INTERNET BASED EFFICIENT CONTENT DISTRIBUTION PROTOCOL FOR MANET

Torrent is one of the Internet's most efficient content distribution protocols. It is known to perform very well over the wired Internet where end-to-end performance is almost guaranteed. However, in wireless ad hoc networks many constraints appear as the scarcity of resources and their shared nature, which make running BitTorrent with its default configuration not lead to best performances. To these constraints it adds the fact that peers are both routers and end-users and that TCP-performance drops seriously with the number of hops. We show in this work that the neighbor selection mechanism in BitTorrent plays an important role in determining the performance of the protocol when deployed over a wireless ad hoc network. It is no longer efficient to choose and treat with peers independently of their location. A first solution is to limit the scope of the neighborhood.
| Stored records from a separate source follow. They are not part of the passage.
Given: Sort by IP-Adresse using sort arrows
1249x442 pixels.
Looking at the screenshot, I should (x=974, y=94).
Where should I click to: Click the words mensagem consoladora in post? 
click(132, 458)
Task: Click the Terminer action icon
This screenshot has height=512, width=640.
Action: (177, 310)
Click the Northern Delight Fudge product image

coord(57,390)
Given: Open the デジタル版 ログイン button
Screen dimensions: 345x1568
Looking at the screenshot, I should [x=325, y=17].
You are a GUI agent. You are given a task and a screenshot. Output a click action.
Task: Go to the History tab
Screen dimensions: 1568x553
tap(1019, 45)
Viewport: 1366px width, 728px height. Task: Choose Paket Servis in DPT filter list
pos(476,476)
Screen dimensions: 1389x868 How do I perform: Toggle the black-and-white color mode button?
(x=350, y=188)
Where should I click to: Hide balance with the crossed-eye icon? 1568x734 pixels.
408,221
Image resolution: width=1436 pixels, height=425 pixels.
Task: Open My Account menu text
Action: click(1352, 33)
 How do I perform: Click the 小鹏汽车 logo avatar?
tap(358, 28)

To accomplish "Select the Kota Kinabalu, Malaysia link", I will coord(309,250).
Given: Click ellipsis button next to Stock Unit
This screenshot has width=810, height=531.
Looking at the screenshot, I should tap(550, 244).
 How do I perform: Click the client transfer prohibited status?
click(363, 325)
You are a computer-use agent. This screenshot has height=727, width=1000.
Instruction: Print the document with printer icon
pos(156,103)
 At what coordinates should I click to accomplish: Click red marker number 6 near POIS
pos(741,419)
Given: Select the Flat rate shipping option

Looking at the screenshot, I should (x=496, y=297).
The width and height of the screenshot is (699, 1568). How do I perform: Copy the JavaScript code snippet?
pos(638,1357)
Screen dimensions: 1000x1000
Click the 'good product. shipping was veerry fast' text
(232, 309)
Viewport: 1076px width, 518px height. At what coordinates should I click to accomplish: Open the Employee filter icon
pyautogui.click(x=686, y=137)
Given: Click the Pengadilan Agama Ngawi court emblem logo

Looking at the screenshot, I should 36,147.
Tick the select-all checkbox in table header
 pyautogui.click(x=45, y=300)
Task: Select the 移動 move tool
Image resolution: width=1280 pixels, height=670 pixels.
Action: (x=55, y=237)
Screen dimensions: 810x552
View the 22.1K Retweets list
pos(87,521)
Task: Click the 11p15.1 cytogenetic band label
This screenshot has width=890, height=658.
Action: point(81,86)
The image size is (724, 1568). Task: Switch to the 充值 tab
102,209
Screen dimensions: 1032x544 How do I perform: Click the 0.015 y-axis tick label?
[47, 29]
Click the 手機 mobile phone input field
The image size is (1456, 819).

In this case, TCP connections are fast but there is no more diversity of pieces in the network: pieces propagate in a unique direction from the seed to distant peers. This prohibits peers from reciprocating data and leads to low sharing ratios and sub optimal utilization of network resources. To recover from these impairments, we propose an enhancement to torrent which aims to minimize the time to download the content and at the same time to enforce cooperation among peers. Our solution considers a restricted neighborhood to reduce routing overhead and to improve throughput, while establishing few connections to remote peers to improve diversity of pieces. With the help of extensive NS-2 simulations, we show that these enhancements to Torrent significantly improve the file completion time while fully profiting from the incentives implemented in Torrent to enforce fair sharing.